Image from the West Quadrant Plan showing a possible development scenario meeting targets for approximately 20,000 new housing units and 30,000 new jobs.
Our weekly roundup covers the stories relating to architecture & development in Portland:
In a 4-1 vote the City Council approved the West Quadrant Plan which will shape the development Downtown, South Waterfront, the Pearl and Goose Hollow for the next 20 years. The lone no vote was Amanda Fritz, who stated that she was “disgusted” at the way the hearing was conducted.
The public got their first chance to see the PNCA 511 Building when it opened for its first First Thursday event. At Portland Architecture Brian Libby writes about his experience of visiting PNCA’s “transformational new home” now that it’s finished and the students have moved in.
The Portland Mercado has set an opening date of Saturday, April 11. The market will include food cart vendors from regions of Mexico, Colombia, Cuba, Argentina and El Salvador.
After years where South Waterfront was a retail desert, Urban Works Real Estate is now reporting that they are running out of space to offer in the district. They recently announced that have leased the entire 14,000 square feet of retail space at The Ardea.

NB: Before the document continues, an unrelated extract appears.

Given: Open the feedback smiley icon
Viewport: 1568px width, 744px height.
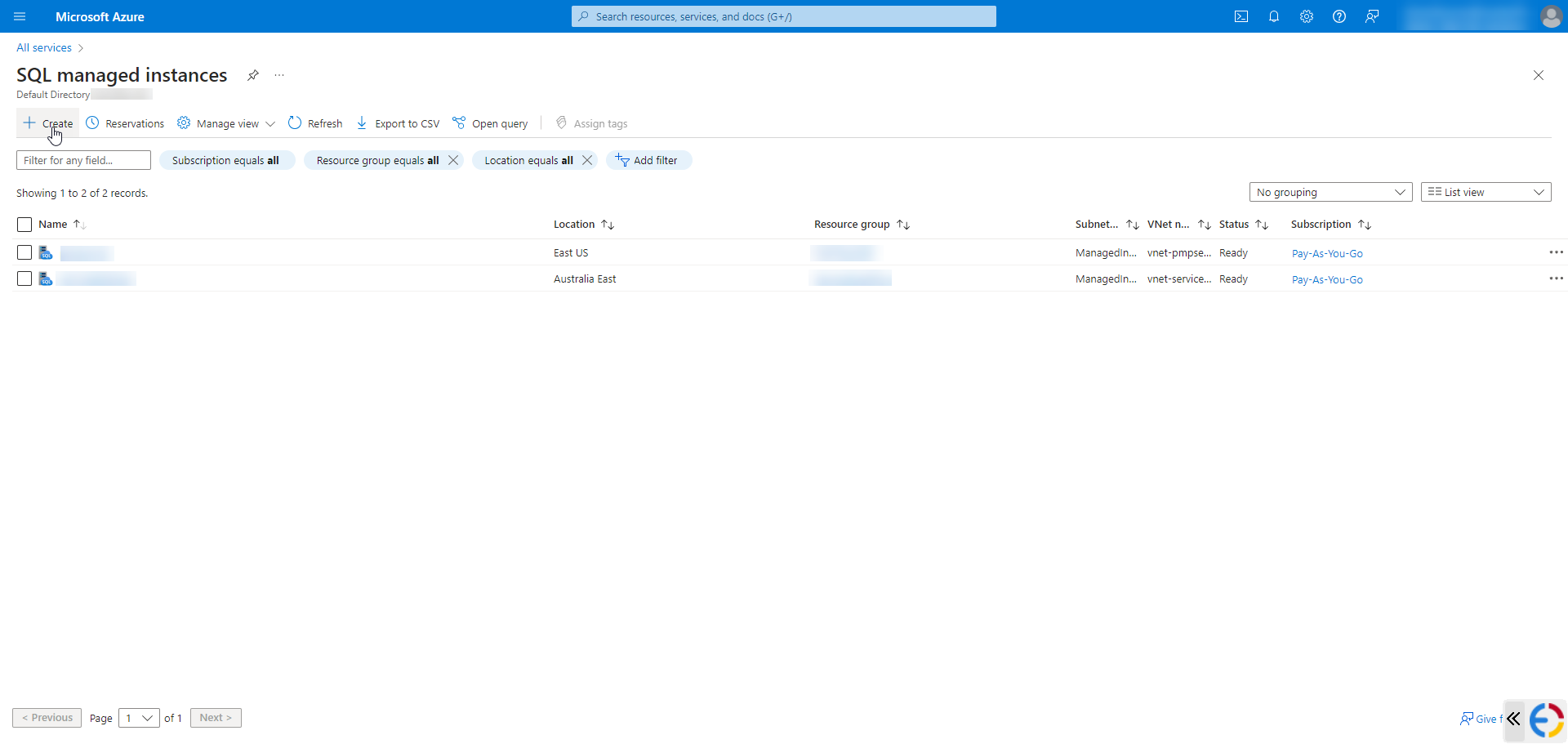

The Portland Chronicle published photos of the stretch of N Williams / N Vancouver on which the Cook Street Lofts, The Woods and the Cook Street Apartments are all either planned or under construction. They noted that “between the two blocks 360 residential units are in development on property formerly home to three residential dwellings”.
The Oregonian published two articles about the Oregon Square development. The first article focused on the proposed public plaza, and quoted Kyle Anderson of GBD Architects who said that they “definitely see it as being both an amenity and asset to the development, but also a destination.” The second article revealed that that the tower might be the first building in Portland to undergo a peer review of its seismic design, instead of using the prescriptive requirements of the building code.
Chad Rennaker’s Palindrome Communities won the development rights to Lents Town Center Property #1 and Property #2. The Portland Tribune wrote about his plans for Lents, which also includes the Z Haus brewpub and restaurant.